• [TEXTE FOURNI]:
Cette idée du philosophe d’une confiance construite en fonction des autres va dans le même sens que les modèles développementaux de l’estime de soi de certains théoriciens de l’attachement. Nicole Guédeney, pédopsychiatre à l’Institut Mutualiste Montsouris de Paris apporte dans l’un de ses articles un éclairage sur la dimension développementale de l’estime de soi, construite en lien avec nos expériences primaires d’attachement. Le monde qui m'entoure est-il sécurisant et me met-il en confiance ? Me rassure-t-il ou non sur ma valeur ? Notre capacité à nous faire confiance se construit alors sous le regard plus ou moins bienveillant que notre environnement (parents, entourage, éducateurs...) porte sur nous et sur nos actes.
Quand l'entourage est bienveillant, nous avons tendance à projeter que les autres relations à venir seront similaires, simples et rassurantes. Puis, au fur et à mesure de notre vie, les expériences que nous traversons viennent renforcer ou fragiliser notre confiance.Dans le cadre d’une transition professionnelle, l’inquiétude peut être d’autant plus grande que la dernière transition avait été compliquée, ou que vous avez été confronté à plusieurs reprises à des environnements malveillants ou stressants.

• [ACTIONS À MENER]:
- a) Répondez aux questions suivantes d'après le texte sur l'estime de soi.
(i) Quelle est la profession de Nicole Guédeney ?
(ii) Sous quel regard se construit notre capacité à nous faire confiance ?
(iii) Quand l'entourage est bienveillant, comment avons-nous tendance à imaginer les relations à venir ?
- b) Réécrivez le passage du texte sur l'estime de soi qui s'ouvre sur les mots « Quand l'entourage est » et se termine par « malveillants ou stressants. », en remplaçant « rassurantes » par « apaisantes ».
- c) Poursuivez le texte sur l'estime de soi à partir de sa dernière phrase.
Les lignes qui suivent n'interviennent en rien dans ce travail.

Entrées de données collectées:
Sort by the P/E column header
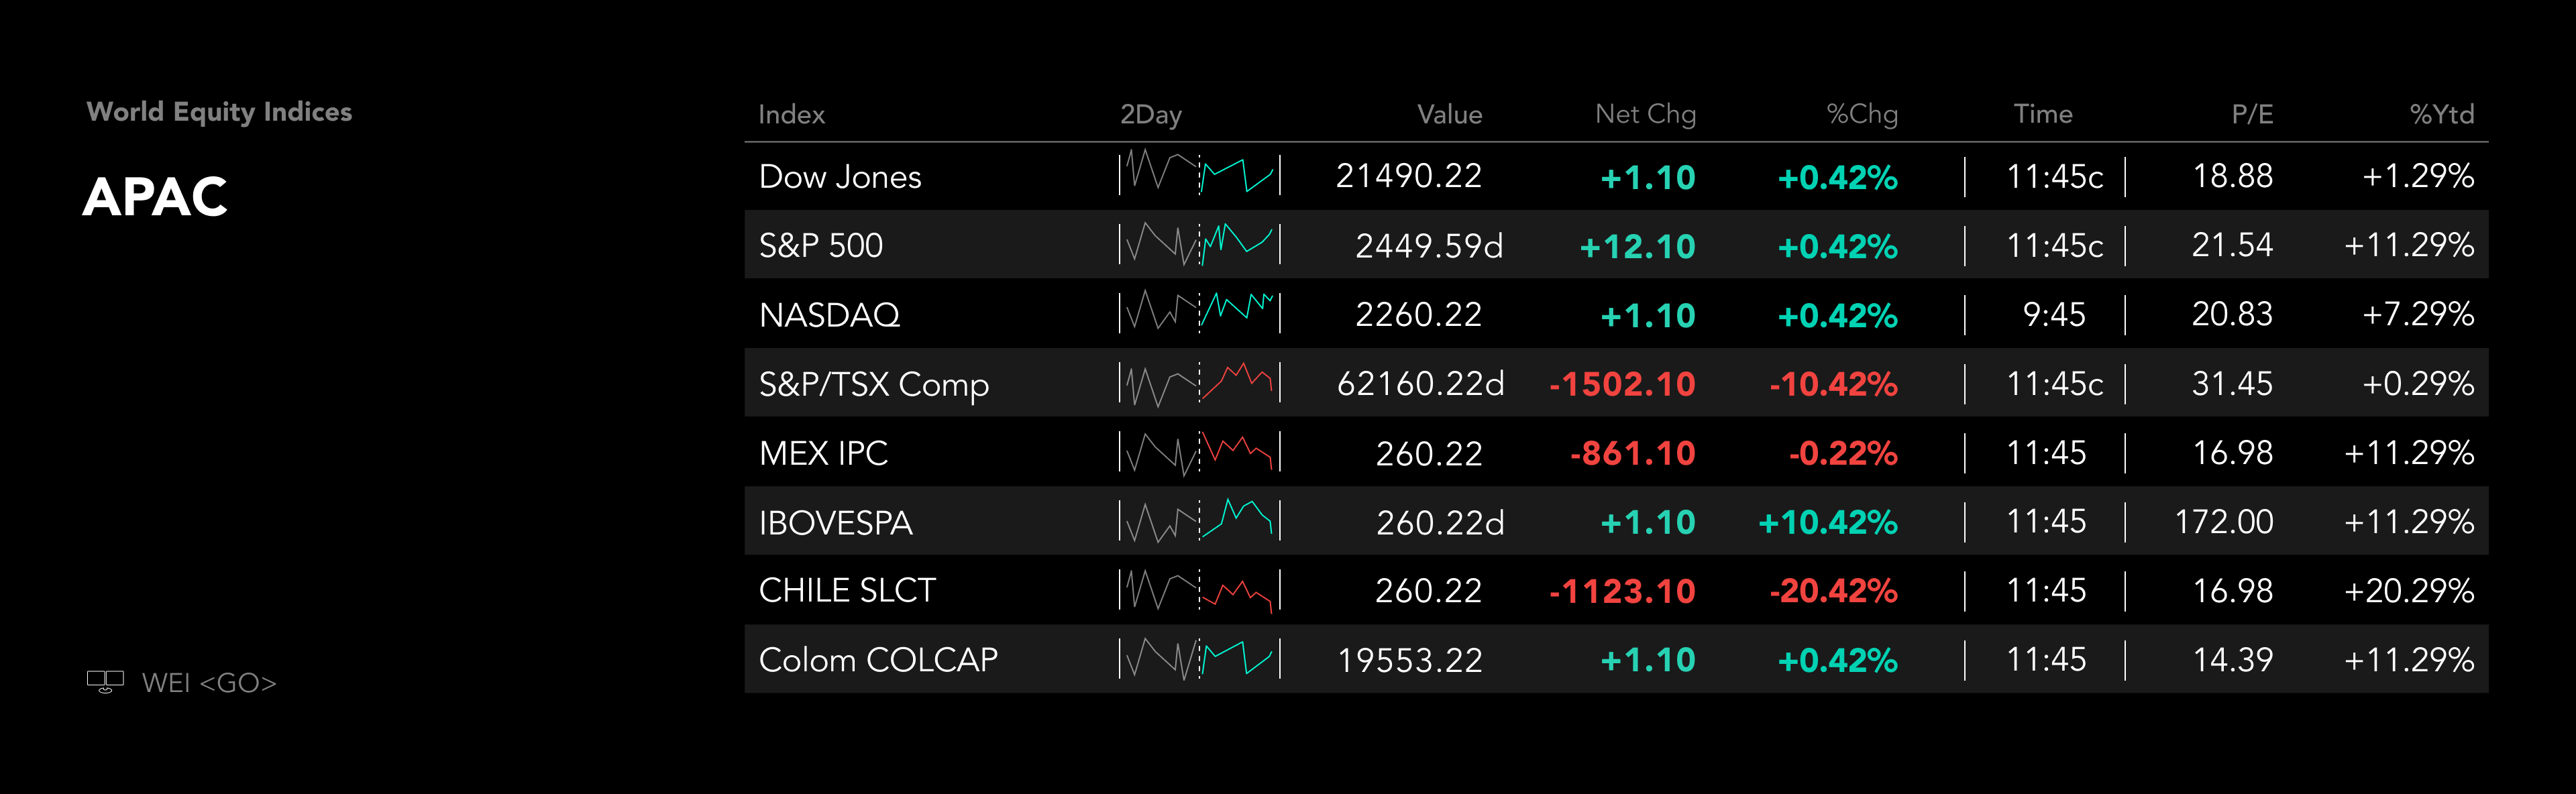2576x794 pixels. click(2252, 115)
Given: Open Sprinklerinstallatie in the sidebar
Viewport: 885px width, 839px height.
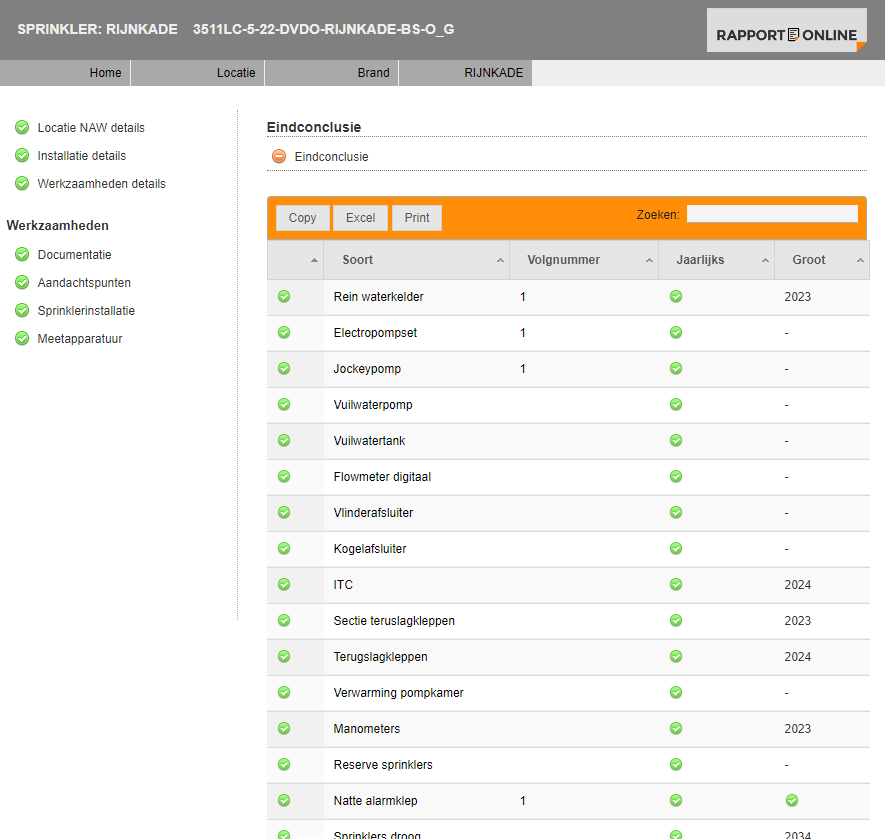Looking at the screenshot, I should point(86,311).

• [RÉPONSES RÉDIGÉES]:
- a)
(i) Elle est pédopsychiatre.
(ii) Elle se construit sous le regard plus ou moins bienveillant que notre environnement (parents, entourage, éducateurs...) porte sur nous et sur nos actes.
(iii) Nous avons tendance à projeter qu'elles seront similaires, simples et rassurantes.

- b)
Quand l'entourage est bienveillant, nous avons tendance à projeter que les autres relations à venir seront similaires, simples et apaisantes. Puis, au fur et à mesure de notre vie, les expériences que nous traversons viennent renforcer ou fragiliser notre confiance.Dans le cadre d’une transition professionnelle, l’inquiétude peut être d’autant plus grande que la dernière transition avait été compliquée, ou que vous avez été confronté à plusieurs reprises à des environnements malveillants ou stressants.

- c)
On constate donc un lien entre difficultés passées et difficultés auxquelles on peut faire face dans le présent. La période de transition peut s’accompagner d’une résurgence des blessures du passé, lorsque la confiance en ses compétences n’a pas été bien établie de façon sécurisante. C’est alors que peuvent resurgir ces peurs qui nous tétanisent : peur de ne pas être la hauteur, peur de décevoir, peur de l’échec, etc.
Pour gagner en confiance, nous avons besoin de sentir que nous avons les moyens d’agir et les capacités nécessaires pour rebondir durant les situations incertaines que sont les transitions professionnelles. Plus nous nous sentons en mesure de nous adapter à ce monde mouvant, plus nous sommes confiants dans notre capacité de résilience, c’est-à-dire, notre aptitude à faire face aux événements, quels qu’ils soient. La confiance en soi se manifeste comme une confiance en notre sentiment d’efficacité personnelle : face aux difficultés, nous saurons rebondir. Les expériences antérieures d’échec et de difficultés surmontées sont alors de belles illustrations de cette capacité de “coping” dans l’adversité. Sur ce sujet, l’ensemble des expériences de vie surmontées peuvent être relues pour nous rassurer dans notre disposition à prendre les bonnes décisions et rester à flots dans les différentes tempêtes que nous avons traversées.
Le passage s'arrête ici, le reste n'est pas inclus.